> **STATED PROBLEM**
Copy out the material from the line containing "Given: Switch to the Oracles tab" through the line containing "Looking at the", including both of those lines.

> **MATERIAL PROVIDED**
----------
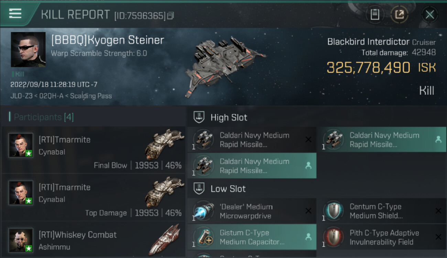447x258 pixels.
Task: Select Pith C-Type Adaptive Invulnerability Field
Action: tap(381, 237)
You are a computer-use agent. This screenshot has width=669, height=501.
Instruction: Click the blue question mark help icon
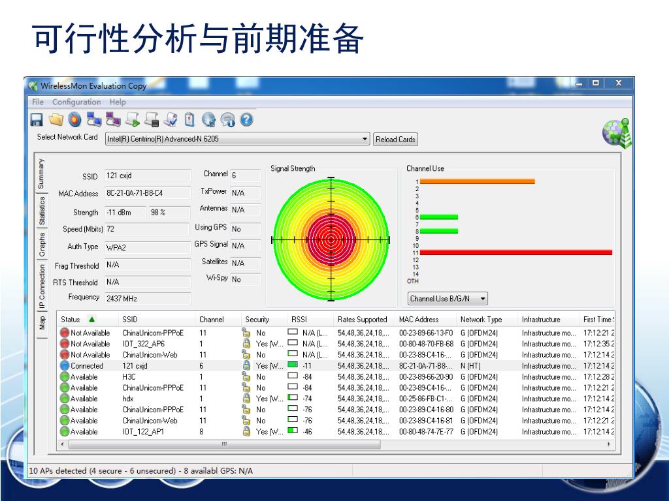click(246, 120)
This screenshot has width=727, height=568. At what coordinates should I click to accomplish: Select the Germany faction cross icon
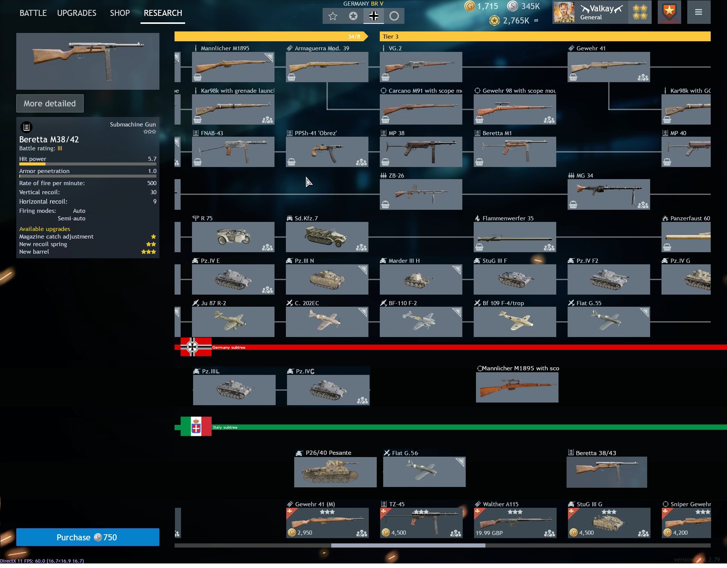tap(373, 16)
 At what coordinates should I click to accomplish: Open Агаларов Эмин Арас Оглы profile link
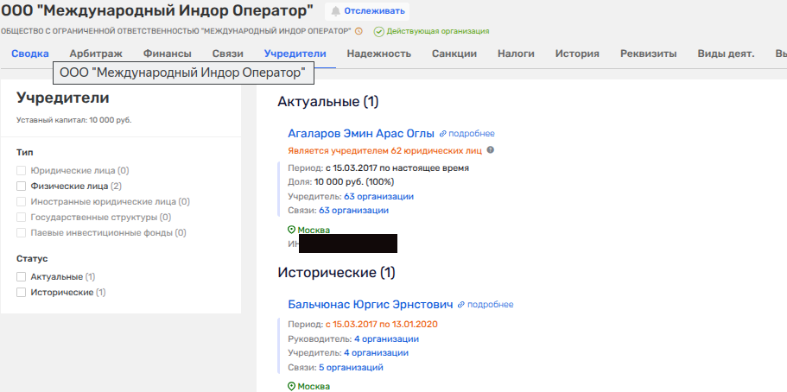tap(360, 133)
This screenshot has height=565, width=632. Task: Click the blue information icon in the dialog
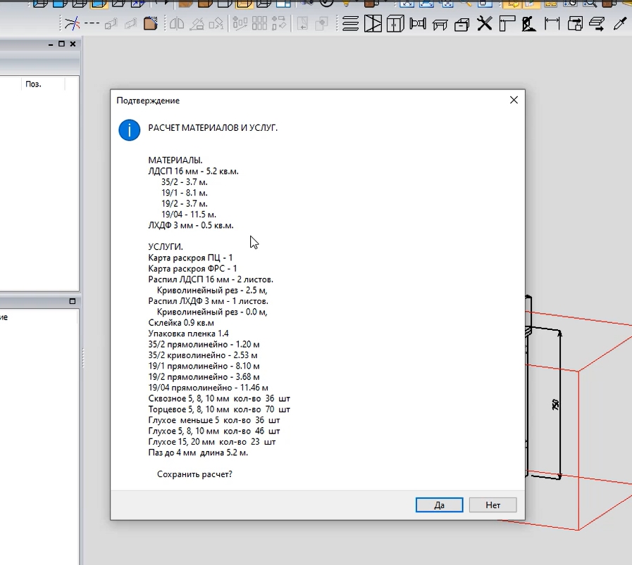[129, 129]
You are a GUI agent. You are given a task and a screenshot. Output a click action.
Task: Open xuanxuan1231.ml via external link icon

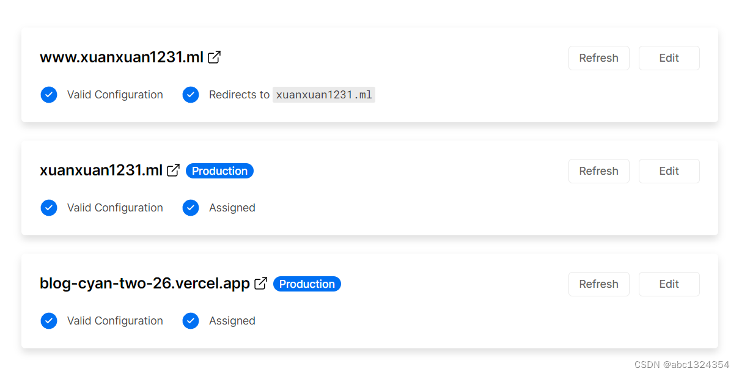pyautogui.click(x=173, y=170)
----------
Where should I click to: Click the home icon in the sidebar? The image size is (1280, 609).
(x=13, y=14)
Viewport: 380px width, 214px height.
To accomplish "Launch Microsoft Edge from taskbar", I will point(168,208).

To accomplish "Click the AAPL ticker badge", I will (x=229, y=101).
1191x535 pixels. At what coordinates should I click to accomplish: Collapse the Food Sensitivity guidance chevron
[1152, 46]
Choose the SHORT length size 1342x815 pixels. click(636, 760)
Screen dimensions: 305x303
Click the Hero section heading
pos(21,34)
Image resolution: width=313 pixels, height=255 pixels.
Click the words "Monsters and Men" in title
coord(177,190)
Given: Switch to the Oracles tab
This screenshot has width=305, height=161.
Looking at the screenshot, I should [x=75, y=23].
----------
> **IN RESPONSE**
Given: Switch to the Oracles tab
This screenshot has width=305, height=161.
Looking at the screenshot, I should [x=75, y=23].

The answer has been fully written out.